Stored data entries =
========================

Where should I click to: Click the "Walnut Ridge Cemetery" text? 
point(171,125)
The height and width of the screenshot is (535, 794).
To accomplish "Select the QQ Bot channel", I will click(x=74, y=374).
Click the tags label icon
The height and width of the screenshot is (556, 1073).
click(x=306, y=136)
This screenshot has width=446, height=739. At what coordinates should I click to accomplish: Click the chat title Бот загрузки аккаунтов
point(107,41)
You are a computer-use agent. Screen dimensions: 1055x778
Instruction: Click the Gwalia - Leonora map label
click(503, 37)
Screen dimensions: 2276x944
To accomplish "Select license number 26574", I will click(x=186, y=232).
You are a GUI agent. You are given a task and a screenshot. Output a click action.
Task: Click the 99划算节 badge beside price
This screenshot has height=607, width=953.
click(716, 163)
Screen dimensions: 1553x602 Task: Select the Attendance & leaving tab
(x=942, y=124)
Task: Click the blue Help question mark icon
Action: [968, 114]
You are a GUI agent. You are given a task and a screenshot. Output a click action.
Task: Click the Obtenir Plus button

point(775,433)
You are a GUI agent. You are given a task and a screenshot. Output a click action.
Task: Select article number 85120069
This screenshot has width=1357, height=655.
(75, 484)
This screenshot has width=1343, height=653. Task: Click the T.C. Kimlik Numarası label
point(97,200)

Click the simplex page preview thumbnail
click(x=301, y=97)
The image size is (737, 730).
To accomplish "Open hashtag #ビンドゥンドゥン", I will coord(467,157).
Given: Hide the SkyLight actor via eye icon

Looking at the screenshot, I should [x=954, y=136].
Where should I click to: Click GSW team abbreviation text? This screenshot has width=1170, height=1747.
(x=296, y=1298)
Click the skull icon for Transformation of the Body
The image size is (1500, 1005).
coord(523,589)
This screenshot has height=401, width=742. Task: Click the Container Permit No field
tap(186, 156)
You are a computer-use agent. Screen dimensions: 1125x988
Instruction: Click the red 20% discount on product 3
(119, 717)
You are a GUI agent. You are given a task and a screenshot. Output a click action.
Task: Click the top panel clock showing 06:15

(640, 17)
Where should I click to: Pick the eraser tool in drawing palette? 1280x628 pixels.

========================

DESCRIPTION OF THE TASK =
Once you have read the records, output each one exactly as written.

WRITTEN RESPONSE =
Where should I click to: Click the "Walnut Ridge Cemetery" text? 
point(171,125)
The height and width of the screenshot is (535, 794).
To accomplish "Select the QQ Bot channel", I will click(x=74, y=374).
Click the tags label icon
The height and width of the screenshot is (556, 1073).
click(x=306, y=136)
This screenshot has width=446, height=739. At what coordinates should I click to accomplish: Click the chat title Бот загрузки аккаунтов
point(107,41)
You are a computer-use agent. Screen dimensions: 1055x778
Instruction: Click the Gwalia - Leonora map label
click(503, 37)
Screen dimensions: 2276x944
To accomplish "Select license number 26574", I will click(x=186, y=232).
You are a GUI agent. You are given a task and a screenshot. Output a click action.
Task: Click the 99划算节 badge beside price
This screenshot has height=607, width=953.
click(716, 163)
Screen dimensions: 1553x602 Task: Select the Attendance & leaving tab
(x=942, y=124)
Task: Click the blue Help question mark icon
Action: [968, 114]
You are a GUI agent. You are given a task and a screenshot. Output a click action.
Task: Click the Obtenir Plus button

point(775,433)
You are a GUI agent. You are given a task and a screenshot. Output a click action.
Task: Select article number 85120069
This screenshot has width=1357, height=655.
(75, 484)
This screenshot has width=1343, height=653. Task: Click the T.C. Kimlik Numarası label
point(97,200)

Click the simplex page preview thumbnail
click(x=301, y=97)
The image size is (737, 730).
To accomplish "Open hashtag #ビンドゥンドゥン", I will coord(467,157).
Given: Hide the SkyLight actor via eye icon

Looking at the screenshot, I should [x=954, y=136].
Where should I click to: Click GSW team abbreviation text? This screenshot has width=1170, height=1747.
(x=296, y=1298)
Click the skull icon for Transformation of the Body
The image size is (1500, 1005).
coord(523,589)
This screenshot has height=401, width=742. Task: Click the Container Permit No field
tap(186, 156)
You are a computer-use agent. Screen dimensions: 1125x988
Instruction: Click the red 20% discount on product 3
(119, 717)
You are a GUI agent. You are given a task and a screenshot. Output a click action.
Task: Click the top panel clock showing 06:15

(640, 17)
Where should I click to: Pick the eraser tool in drawing palette? 1280x628 pixels.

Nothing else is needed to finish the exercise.